Since the central theme of this show has to do with freedom in all of its various expressions, we want to talk about how debt limits your freedom and how, if you care about freedom, be it personal freedom, financial freedom, freedom of choice, freedom of lifestyle, freedom of options, one of your best first steps will be to get rid of debt and/or avoid going into debt.

I'd like to give you a scenario here to show how debt can be so destructive to your freedom. Let's assume, for whatever reason, you wind up losing your job. This was unanticipated. You find yourself in a difficult financial situation. Assume, for the sake of easy math, that you have some sources of income but not quite enough to meet your normal living expenses.

Frankly, you're about $1,000 a month short. But you do have a credit card, which is available for you, and you could use it to cover your $1,000 of expenses if you need to. Assume for a moment now that you start borrowing $1,000 per month on your credit card just until you can get another job and get your feet back underneath you.

Assume that happens. You do that for one month. Then you do it for another month. Three months, four months, five months. You do it for six months. And then, after six months, you are now able to be re-employed. You get another job.
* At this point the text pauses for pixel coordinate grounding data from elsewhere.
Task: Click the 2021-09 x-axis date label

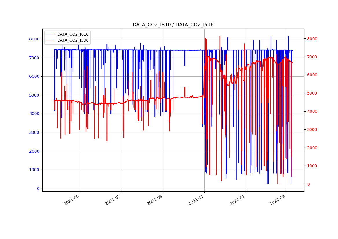Action: click(x=154, y=199)
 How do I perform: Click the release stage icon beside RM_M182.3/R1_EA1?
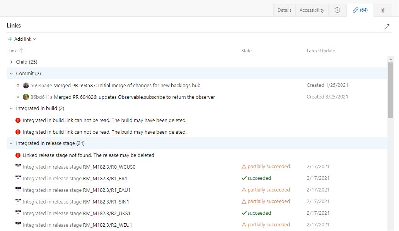[18, 178]
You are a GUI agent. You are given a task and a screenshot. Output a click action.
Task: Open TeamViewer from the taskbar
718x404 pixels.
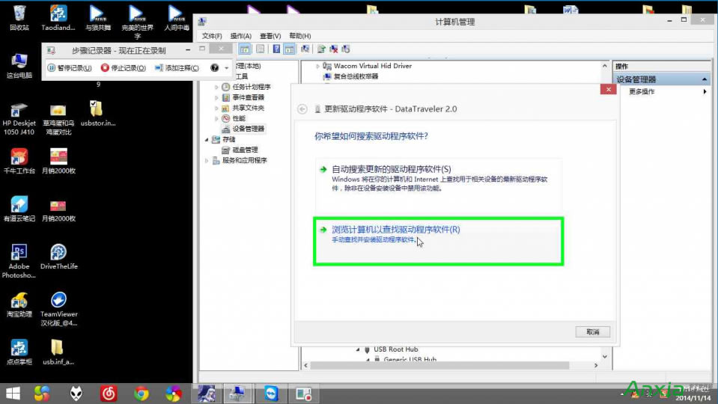tap(270, 394)
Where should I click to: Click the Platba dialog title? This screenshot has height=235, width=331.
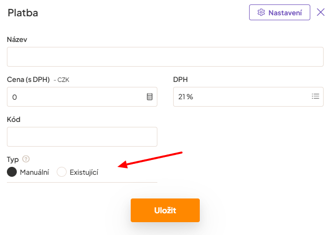point(23,13)
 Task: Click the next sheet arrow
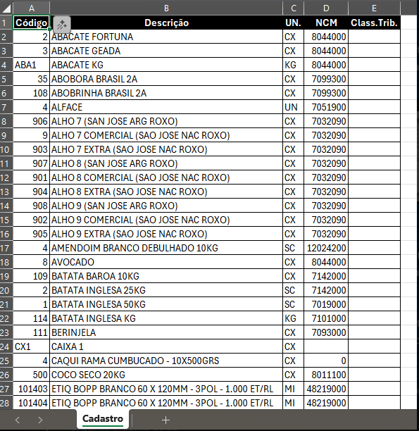point(40,420)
And now you can start paying your bills again, and you no longer have to borrow money on the credit card in order to pay your bills.

But, over time, you've accumulated a total of $6,000 of debt. Perhaps some of that is grocery expenses to feed your family. Perhaps some of that is paying for your electric bill and your water bill. Perhaps a little bit of it is covering a car payment or just some miscellaneous expenses that you needed to cover during that period of unemployment.
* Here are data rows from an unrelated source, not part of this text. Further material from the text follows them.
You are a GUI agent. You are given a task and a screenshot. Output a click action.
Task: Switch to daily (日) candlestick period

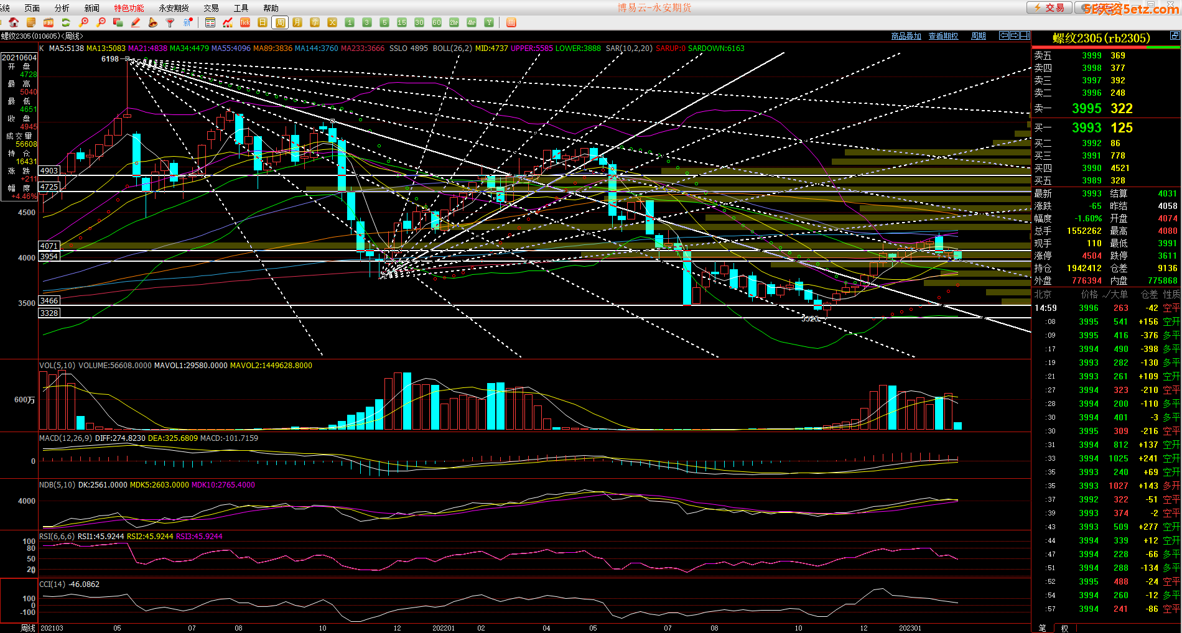pos(263,22)
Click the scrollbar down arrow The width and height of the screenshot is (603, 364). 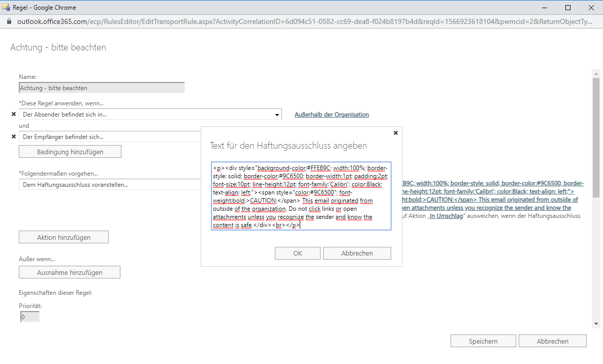tap(596, 324)
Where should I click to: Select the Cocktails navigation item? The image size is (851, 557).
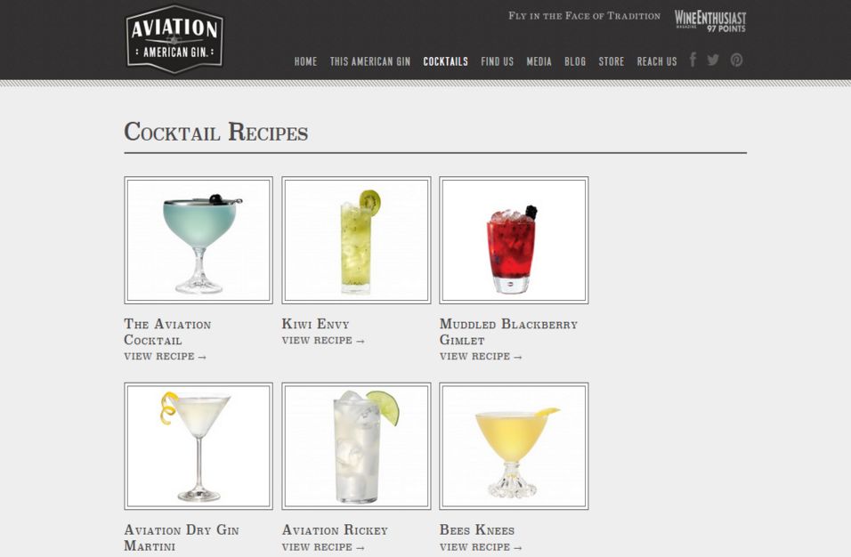(x=446, y=61)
I think most people would acknowledge that the case that I have just described is fairly common, happens to a lot of people, and it's fairly benign. Nobody's going to declare bankruptcy over $6,000 of debt. It's not going to be something that you can't get out of. Most people would look at that and say, "That's a fairly prudent use of debt.

You lost your job. You didn't anticipate losing your job. You didn't have the money, and you needed to cover those expenses, and you did." But what happened in that period of time? Well, you accumulated six months' worth of shortfall. So now in month seven, when you get reemployed, the question is, can you pay off your debt?

Well, we would assume that you didn't get a job making 15 or 20 times as much as you were making previously. So let's assume that you got reemployed at about the same rate that you were previously employed in terms of your pay scale. So now you start paying off the debt.

The problem is in month seven, you still have $1,000 of living expenses that you've got to cover plus the previous six months of living expenses. And then in month eight, you still have the eighth month's living expenses plus that six months of previous living expenses, and then nine, ten, eleven, twelve, and so on.

And so you may set out a goal for yourself of paying off your debt very quickly and very aggressively. Perhaps you do it in six months. But what that means is for a total of 12 months, your choices were severely limited. Your freedom was severely curtailed because you had six months of stress where you couldn't pay your expenses except with going into debt.

And then you've got six months of backbreaking hard work for you to pay those months living expenses and then to pay off the previous six months worth of expenses. And yet it would be an unusual person who actually was able to pay off those expenses in six months. More likely, it might take 12 or 18 or 24 months or many times even longer for you to pay back those six months of expenses.

And so what happens is your income is already beholden to someone else paying off your debt. And so, yes, you had six months of trial of your being without work. But unfortunately, because you go into debt, that six months of trial is now extended to as long as it takes you to pay off the debt.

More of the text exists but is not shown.